12 Jul 2010

Mining tax compromise welcomed

7:57 am on 12 July 2010

A compromise with global mining companies by the Australian government over a proposed new resource tax, has been welcomed in financial markets.

Radio New Zealand's Sydney correspondent says financial markets were already on edge when then-Prime Minister Kevin Rudd proposed a tax of 40% on the "super" profits of miners on 2 May.

The plan was to deliver a "fairer share" to taxpayers from the commodities boom.

But miners saw the tax as a cash grab and unleased an advertising campaign to defeat it.

The two-month stoush was a key factor in Mr Rudd's overthrow by Labor Party faction bosses.

New Prime Minister Julia Gillard immediately defused the row by cutting the propsoed tax to 30%, raising its trigger level and limiting its coverage to coal and iron ore.

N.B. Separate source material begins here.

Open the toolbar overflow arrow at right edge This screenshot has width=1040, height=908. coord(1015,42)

The miners have now called off their campaign, taking some heat off the government before the election campaign.

But the tax battle is seen as limiting the chances of further economic reform in Australia.

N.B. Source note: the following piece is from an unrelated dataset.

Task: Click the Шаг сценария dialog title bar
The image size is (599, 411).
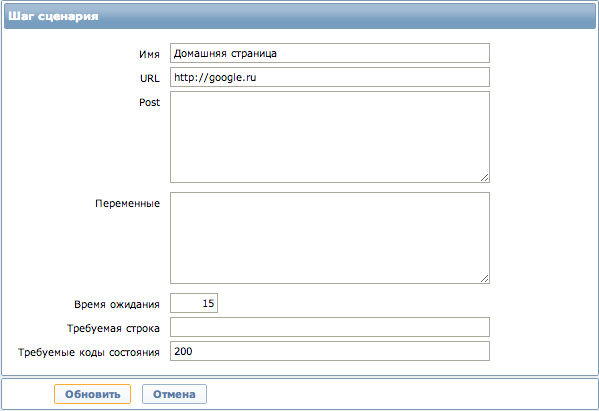Action: 300,16
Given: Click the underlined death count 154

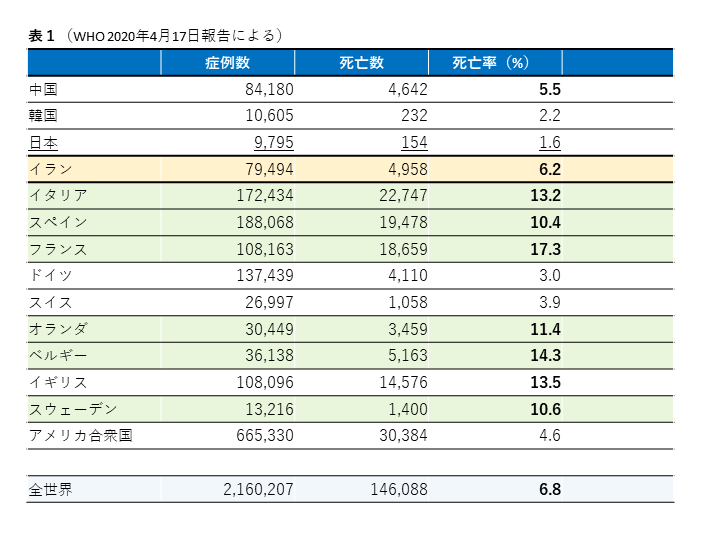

A big element in Australia's strong economy was two decades of economic reform, firstly under the Hawke and Keating governments and then under John Howard.

However, Radio New Zealand's Sydney correspondent says some economists are now wondering whether reform is possible in the current climate of extreme partisan politics and a media more interested in entertaining people than informing them.

After this episode, the view is governments may think twice about any reform that might cost them votes.